Peanut

Peanut Jokes

One time I was at home alone with my dawgy and I was home alone with my dawgy, and, and I was eating peanut butter, and I thought since its oily, I could use it as a lotion, so I spread it all over my private part, and my dawgy came over and started licking the peanut butter up off my private part, and my private part, it got big and hard, and then peanut butter, but white came out of my wee wee, and my dawgy started looking up at me and whining. And then my daddy came home and saw what I was doing and shouted “What are you doing?” And then I said I was using peanut butter on my private part. Then he said, “Well let me have a taste.” And then he started doing what my dawgy was doing.

Hey, do you like nuts? try our new product, deez nuts! *slam dunk* its a bag filled with all of your favorite nuts!
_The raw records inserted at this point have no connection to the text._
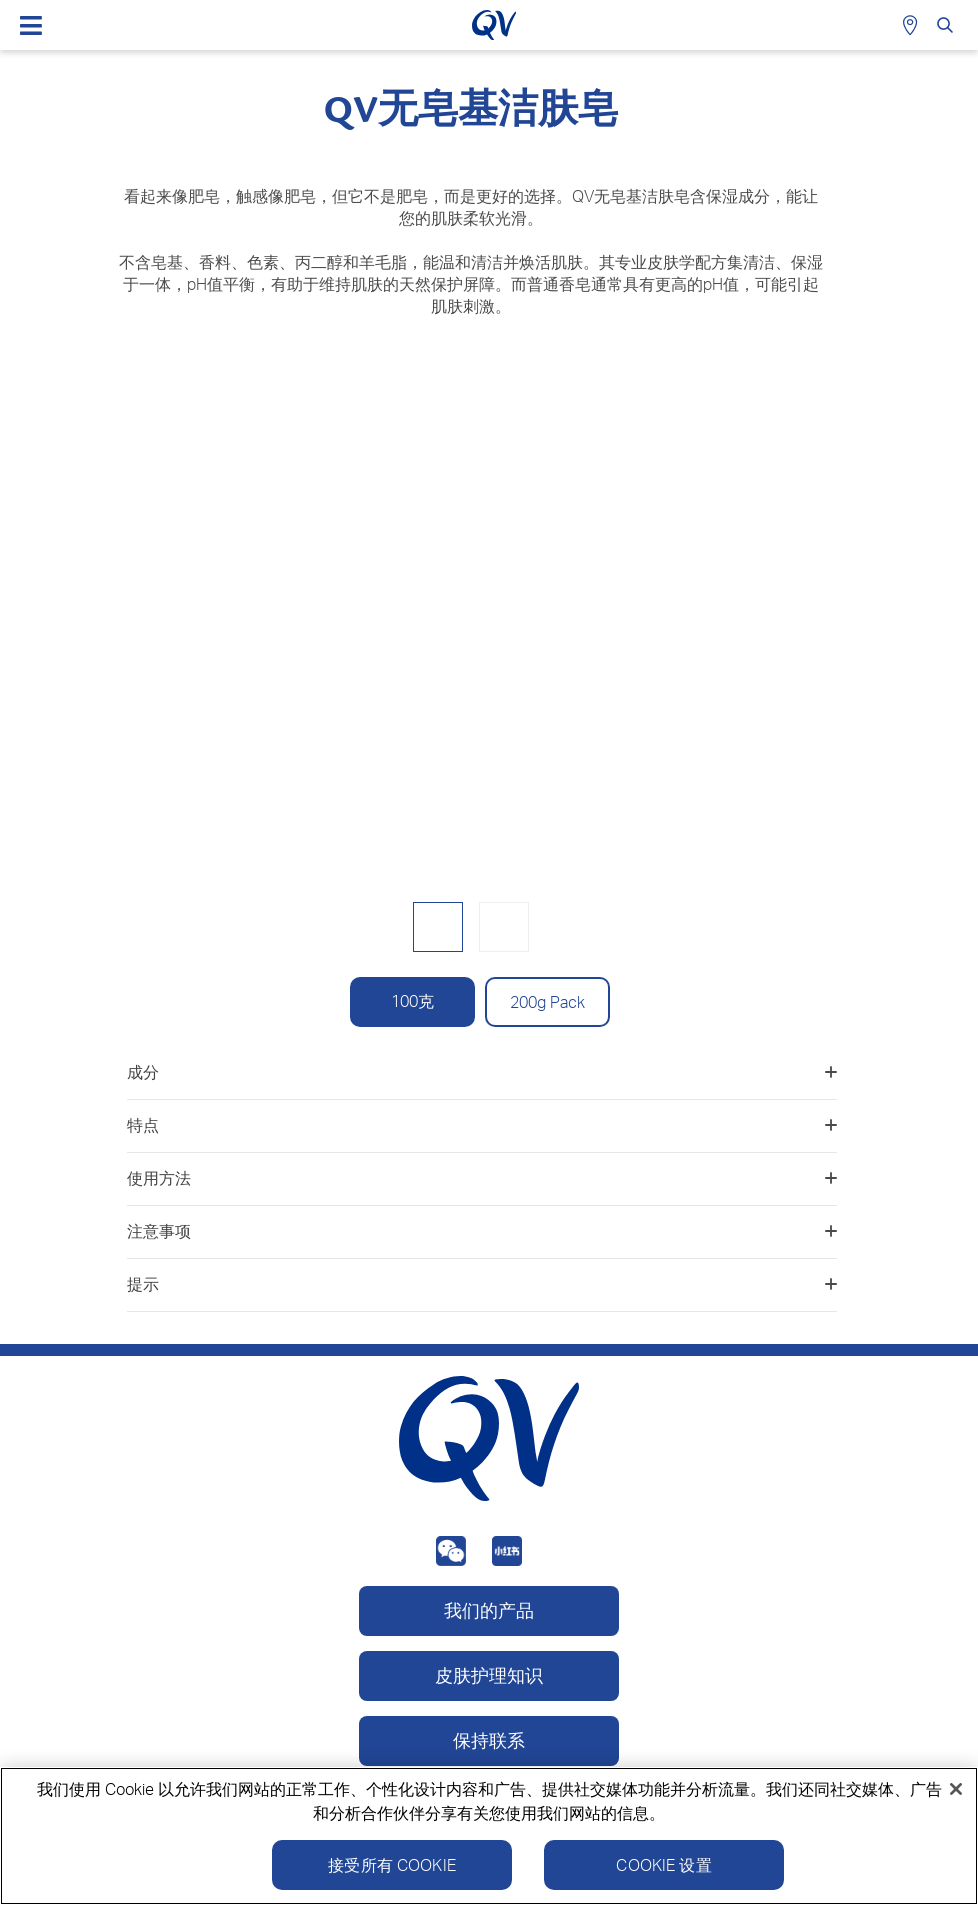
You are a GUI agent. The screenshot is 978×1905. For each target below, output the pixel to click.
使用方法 (482, 1178)
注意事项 (482, 1231)
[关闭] (956, 1791)
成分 (482, 1072)
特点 (482, 1125)
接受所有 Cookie (392, 1867)
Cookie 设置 (663, 1867)
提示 (482, 1284)
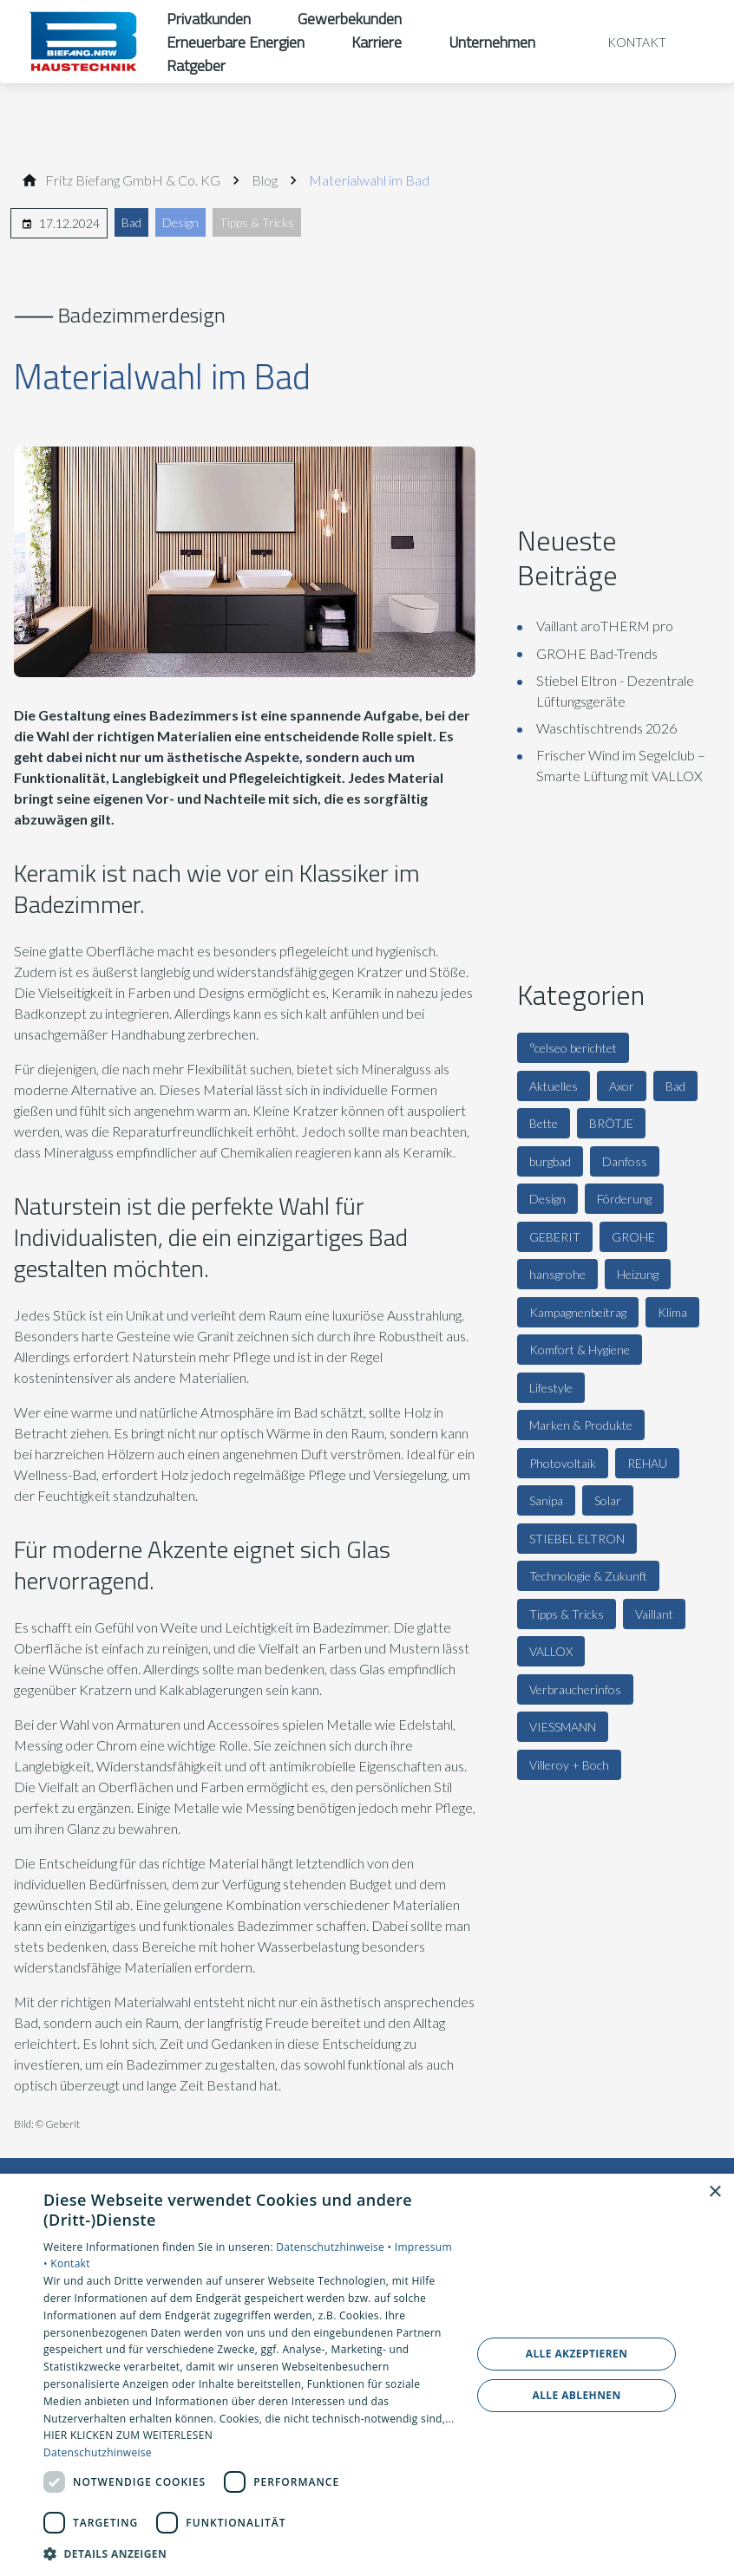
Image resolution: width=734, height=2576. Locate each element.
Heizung (638, 1274)
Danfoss (624, 1161)
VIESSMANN (562, 1726)
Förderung (624, 1198)
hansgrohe (557, 1274)
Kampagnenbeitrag (577, 1312)
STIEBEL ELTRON (577, 1538)
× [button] (714, 2192)
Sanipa (546, 1500)
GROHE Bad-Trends (597, 653)
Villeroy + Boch (569, 1765)
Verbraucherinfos (575, 1689)
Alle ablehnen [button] (576, 2395)
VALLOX (551, 1651)
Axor (621, 1086)
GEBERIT (554, 1236)
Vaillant (654, 1614)
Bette (543, 1123)
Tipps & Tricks (257, 222)
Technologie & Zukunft (588, 1575)
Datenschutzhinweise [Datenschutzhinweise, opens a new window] (97, 2452)
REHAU (647, 1463)
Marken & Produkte (580, 1425)
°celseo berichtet (573, 1047)
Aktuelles (553, 1086)
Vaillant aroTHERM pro (604, 625)
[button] (250, 2553)
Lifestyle (551, 1387)
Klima (672, 1312)
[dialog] (367, 2375)
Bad (131, 222)
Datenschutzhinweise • (335, 2247)
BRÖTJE (611, 1123)
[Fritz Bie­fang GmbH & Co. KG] (132, 180)
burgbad (550, 1161)
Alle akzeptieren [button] (577, 2353)
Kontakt (70, 2263)
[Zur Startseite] (83, 41)
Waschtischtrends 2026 (606, 728)
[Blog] (265, 180)
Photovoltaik (562, 1463)
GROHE (633, 1236)
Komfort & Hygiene (579, 1349)
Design (180, 222)
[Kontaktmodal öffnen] (625, 41)
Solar (607, 1500)
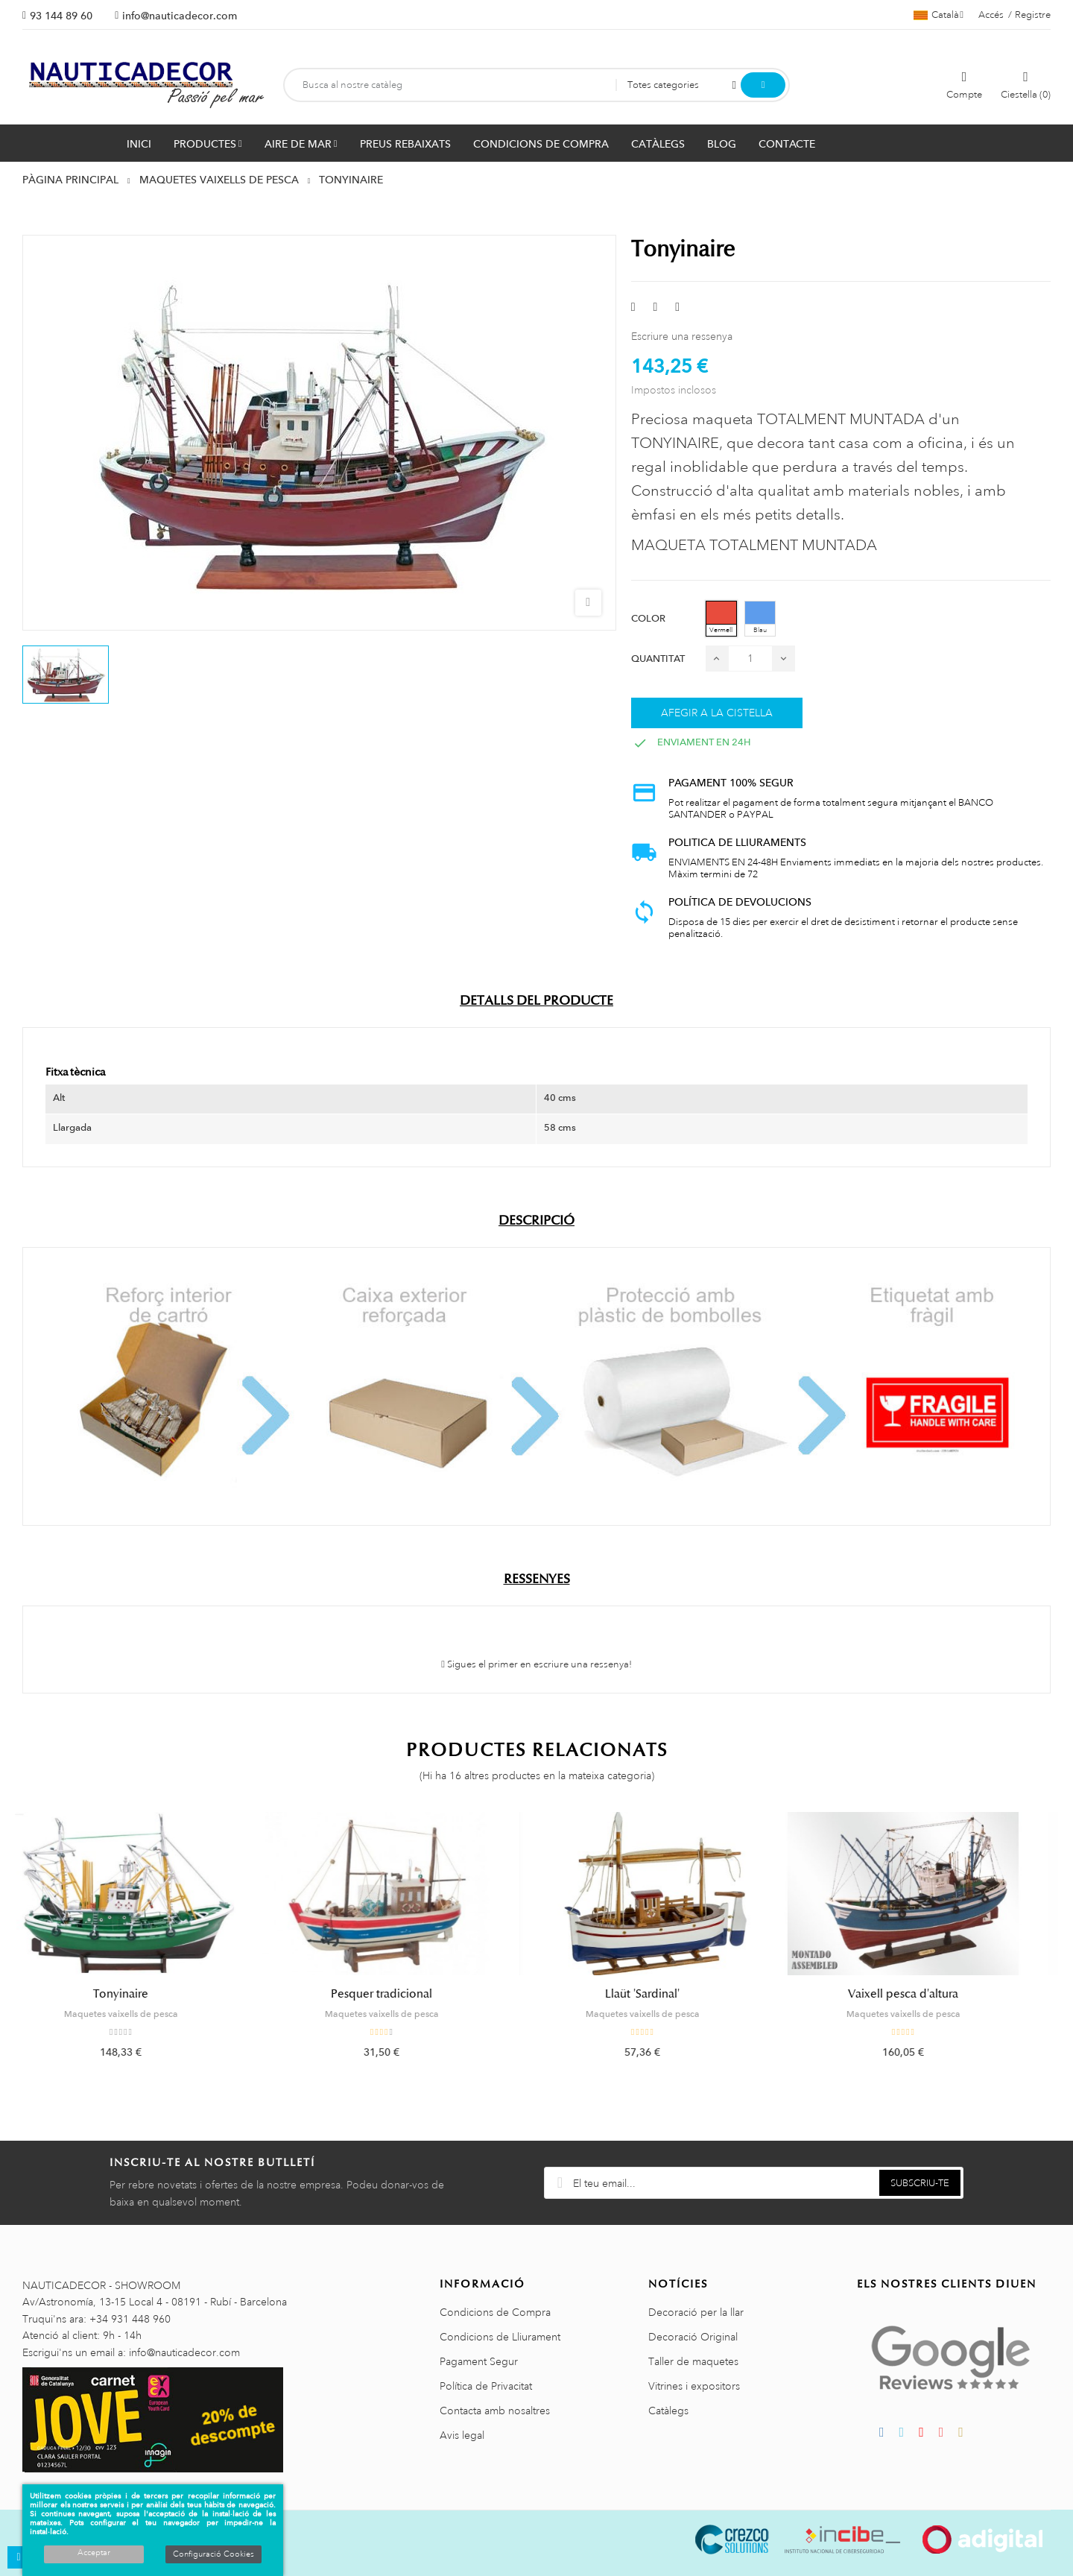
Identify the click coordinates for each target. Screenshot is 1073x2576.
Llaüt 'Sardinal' (667, 1993)
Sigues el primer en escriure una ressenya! (536, 1664)
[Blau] (760, 619)
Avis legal (462, 2435)
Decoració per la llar (696, 2312)
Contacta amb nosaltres (495, 2410)
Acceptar (93, 2553)
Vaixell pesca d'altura (928, 1993)
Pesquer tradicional (406, 1993)
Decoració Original (693, 2336)
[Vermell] (721, 619)
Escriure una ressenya (681, 336)
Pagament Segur (479, 2361)
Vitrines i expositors (694, 2386)
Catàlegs (668, 2410)
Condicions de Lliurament (500, 2336)
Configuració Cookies (213, 2554)
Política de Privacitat (486, 2386)
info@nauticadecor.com (179, 15)
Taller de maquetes (693, 2361)
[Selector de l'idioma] (938, 15)
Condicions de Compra (495, 2312)
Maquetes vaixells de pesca (146, 2014)
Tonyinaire (145, 1993)
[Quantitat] (750, 658)
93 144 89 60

We called it deez nuts! *slam dunk* we got cashues peanuts wallnuts! And its called deez nuts! *slam dunk* try out deez nuts *slam dunk* now! Its a bag, filled with your favorite nuts! Deez nuts! *slam dunk*

Friend: what are you doing me: putting peanut butter on my balls. Friend hears in the distance, orphans I have food for you

My friend had an allergic reaction after he ate a peanut. We got his EpiPen to help him when penaldo appeared because he heard the word PEN. He tried stealing the pen but I said "no pens for you". And “brentford”.He cried and ran away. Shame on you penaldo the fraud.

So, I remember growing my own peanuts really well, there's one that's larger than the others. I can't keep my eye off of it.

I'm scared that it moves at night.

I'm being serious. I literally can't keep my off it.

What's the difference between a peanut and a priest?

With a peanut, you have to break the shell open for the nut to come out.